Acceleration of 2.0kg Block: Solve Forces/Tension Problem

[Dormin]

Homework Statement

The 1.0 kg block in the figure is tied to the wall with a rope. It sits on top of the 2.0 kg block. The lower block is pulled to the right with a tension force of 20 N. The coefficient of kinetic friction at both the lower and upper surfaces of the 2.0 kg block is mu_k = 0.380.

What is the acceleration of the 2.0 kg block?

Homework Equations

a = F/m
F_friction = mg * mu_k

The Attempt at a Solution

I found in a previous question that the tension of the rope holding the 1kg block, and thus the force of friction on the top of the 2kg block, was 3.72N (mg * mu_k = 9.8 * .38 = 3.72).

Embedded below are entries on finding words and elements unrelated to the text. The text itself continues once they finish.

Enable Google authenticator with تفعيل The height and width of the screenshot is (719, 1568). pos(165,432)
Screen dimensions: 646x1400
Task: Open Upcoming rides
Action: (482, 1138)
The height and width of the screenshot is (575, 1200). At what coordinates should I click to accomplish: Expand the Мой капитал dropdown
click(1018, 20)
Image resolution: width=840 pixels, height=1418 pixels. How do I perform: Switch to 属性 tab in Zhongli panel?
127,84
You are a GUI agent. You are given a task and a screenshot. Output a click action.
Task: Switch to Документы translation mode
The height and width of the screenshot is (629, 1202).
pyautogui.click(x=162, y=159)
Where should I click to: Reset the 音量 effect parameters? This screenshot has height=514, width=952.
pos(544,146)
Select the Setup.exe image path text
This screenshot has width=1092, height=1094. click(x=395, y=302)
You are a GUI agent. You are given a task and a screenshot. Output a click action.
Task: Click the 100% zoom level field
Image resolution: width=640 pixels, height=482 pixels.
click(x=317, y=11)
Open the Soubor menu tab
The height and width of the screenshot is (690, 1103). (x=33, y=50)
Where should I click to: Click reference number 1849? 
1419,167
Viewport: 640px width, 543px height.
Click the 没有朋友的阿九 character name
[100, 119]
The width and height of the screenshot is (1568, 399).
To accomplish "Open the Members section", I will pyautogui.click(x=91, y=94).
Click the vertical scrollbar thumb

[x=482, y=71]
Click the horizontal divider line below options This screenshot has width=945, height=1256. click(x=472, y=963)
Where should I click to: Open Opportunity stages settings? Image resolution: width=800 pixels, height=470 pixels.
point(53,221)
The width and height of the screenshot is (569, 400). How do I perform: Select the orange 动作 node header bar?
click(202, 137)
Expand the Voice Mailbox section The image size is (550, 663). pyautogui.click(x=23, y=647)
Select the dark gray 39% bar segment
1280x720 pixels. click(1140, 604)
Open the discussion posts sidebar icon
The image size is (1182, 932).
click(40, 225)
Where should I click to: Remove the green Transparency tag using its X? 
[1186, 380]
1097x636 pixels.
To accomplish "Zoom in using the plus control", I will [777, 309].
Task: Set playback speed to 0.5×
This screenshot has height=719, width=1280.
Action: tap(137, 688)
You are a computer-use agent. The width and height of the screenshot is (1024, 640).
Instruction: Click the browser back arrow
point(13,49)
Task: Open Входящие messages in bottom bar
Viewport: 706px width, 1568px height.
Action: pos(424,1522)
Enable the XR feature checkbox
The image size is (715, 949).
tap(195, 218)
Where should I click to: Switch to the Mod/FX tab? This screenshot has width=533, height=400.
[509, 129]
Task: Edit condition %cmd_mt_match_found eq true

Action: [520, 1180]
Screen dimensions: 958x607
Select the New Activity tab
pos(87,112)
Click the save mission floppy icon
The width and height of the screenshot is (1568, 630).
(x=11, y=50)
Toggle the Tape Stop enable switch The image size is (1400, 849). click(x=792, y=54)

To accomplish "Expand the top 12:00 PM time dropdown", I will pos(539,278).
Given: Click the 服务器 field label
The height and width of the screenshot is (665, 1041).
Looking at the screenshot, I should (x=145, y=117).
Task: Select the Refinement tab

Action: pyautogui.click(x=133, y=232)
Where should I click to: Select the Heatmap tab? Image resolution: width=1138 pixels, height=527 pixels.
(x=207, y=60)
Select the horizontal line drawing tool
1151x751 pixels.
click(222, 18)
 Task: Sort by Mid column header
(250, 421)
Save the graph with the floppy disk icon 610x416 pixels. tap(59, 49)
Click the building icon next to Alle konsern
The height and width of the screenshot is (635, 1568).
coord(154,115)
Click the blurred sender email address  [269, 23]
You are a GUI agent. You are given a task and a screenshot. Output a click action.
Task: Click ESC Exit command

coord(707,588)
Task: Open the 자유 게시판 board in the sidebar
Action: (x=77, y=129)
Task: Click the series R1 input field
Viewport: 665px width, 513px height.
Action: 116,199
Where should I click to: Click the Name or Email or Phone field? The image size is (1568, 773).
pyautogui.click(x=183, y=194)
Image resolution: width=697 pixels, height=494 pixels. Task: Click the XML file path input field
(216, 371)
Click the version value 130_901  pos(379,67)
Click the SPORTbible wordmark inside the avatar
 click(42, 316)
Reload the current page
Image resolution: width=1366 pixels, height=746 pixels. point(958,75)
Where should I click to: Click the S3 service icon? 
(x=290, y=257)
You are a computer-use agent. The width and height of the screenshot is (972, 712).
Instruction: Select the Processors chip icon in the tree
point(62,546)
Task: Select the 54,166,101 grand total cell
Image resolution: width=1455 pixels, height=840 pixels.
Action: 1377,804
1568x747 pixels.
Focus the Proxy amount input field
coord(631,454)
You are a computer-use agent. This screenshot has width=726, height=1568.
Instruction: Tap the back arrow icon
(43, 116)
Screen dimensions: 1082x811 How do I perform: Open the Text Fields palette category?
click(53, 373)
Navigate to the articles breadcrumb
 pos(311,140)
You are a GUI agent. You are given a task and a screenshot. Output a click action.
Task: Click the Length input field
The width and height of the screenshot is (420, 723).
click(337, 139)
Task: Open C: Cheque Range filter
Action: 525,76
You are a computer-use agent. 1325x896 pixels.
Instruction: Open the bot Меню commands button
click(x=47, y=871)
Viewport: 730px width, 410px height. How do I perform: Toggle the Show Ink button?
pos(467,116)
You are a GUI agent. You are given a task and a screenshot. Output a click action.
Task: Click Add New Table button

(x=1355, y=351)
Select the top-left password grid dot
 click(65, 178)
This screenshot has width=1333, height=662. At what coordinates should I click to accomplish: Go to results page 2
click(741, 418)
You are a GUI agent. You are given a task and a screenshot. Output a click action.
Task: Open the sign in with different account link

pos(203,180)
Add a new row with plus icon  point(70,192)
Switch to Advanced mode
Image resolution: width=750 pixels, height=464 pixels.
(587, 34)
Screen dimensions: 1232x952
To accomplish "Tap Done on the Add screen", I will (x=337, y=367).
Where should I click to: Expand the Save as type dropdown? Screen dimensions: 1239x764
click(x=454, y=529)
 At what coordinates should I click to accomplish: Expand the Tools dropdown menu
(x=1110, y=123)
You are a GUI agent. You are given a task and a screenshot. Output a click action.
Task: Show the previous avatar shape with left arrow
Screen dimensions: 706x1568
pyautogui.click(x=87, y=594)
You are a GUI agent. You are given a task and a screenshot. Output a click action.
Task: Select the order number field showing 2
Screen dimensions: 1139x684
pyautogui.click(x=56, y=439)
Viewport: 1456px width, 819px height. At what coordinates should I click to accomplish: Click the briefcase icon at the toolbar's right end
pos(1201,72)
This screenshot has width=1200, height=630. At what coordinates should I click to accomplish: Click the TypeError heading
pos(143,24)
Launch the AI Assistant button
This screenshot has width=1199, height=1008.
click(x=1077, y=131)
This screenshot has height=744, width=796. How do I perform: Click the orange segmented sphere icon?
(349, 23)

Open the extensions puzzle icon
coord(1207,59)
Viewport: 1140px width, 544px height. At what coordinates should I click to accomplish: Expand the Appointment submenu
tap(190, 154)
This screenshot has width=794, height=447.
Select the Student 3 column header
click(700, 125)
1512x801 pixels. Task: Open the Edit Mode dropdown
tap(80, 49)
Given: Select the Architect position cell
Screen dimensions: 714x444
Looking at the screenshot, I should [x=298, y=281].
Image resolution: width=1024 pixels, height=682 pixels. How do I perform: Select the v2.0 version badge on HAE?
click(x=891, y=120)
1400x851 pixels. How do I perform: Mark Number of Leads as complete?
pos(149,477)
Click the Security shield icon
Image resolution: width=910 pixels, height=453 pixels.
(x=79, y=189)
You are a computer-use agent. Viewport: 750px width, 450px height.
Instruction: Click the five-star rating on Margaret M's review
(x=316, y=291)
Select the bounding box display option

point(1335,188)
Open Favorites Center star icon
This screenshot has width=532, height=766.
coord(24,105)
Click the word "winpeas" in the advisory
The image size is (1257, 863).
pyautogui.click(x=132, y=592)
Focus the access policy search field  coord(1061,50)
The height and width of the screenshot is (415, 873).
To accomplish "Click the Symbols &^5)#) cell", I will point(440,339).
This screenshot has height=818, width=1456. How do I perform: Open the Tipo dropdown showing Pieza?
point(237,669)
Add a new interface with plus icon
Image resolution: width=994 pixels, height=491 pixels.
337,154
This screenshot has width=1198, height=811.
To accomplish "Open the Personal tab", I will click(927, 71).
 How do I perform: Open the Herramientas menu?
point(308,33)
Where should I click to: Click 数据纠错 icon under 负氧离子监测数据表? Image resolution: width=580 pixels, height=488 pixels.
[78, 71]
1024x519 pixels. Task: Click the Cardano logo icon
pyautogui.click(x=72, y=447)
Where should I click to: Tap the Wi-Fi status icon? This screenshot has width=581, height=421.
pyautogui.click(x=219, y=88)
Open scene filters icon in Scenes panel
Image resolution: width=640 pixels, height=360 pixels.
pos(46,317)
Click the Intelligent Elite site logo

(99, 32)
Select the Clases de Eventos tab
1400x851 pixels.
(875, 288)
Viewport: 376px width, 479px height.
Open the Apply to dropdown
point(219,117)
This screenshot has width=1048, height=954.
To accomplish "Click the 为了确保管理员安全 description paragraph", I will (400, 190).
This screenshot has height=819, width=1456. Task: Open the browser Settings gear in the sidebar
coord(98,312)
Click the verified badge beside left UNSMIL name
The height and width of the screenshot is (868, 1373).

So the frictional force on the bottom of the 2kg block:

mg * mu_k = 2 * 9.8 * .38 = 7.448

Those two forces hold back the 20N force pulling to the right, so the total force acting on it to the right is:

20 - 3.72 - 7.448 = 8.832

So using a = F/m:

a = 8.832 / 2 = 4.416 m/s^2

However, 4.416 is incorrect. Any help you could give would be appreciated. Thanks!

 

[Redsummers]

The upper friction done by the 1-kg block is okay (3.72N), but I see a problem in the friction on the bottom, you should check what's the real mass affecting to that second friction.

 

[rl.bhat]

Hi Dormin, welcome to PF.
Net friction force on the lower surface is due to the normal reaction of 3 kg mass. It is in the opposite direction of 20 N. Frictional force on the upper surface of 2 kg block is due to 1 kg mass. It is also in the opposite direction of applied force.
Now find the net friction force on the lower block which opposes the applied force.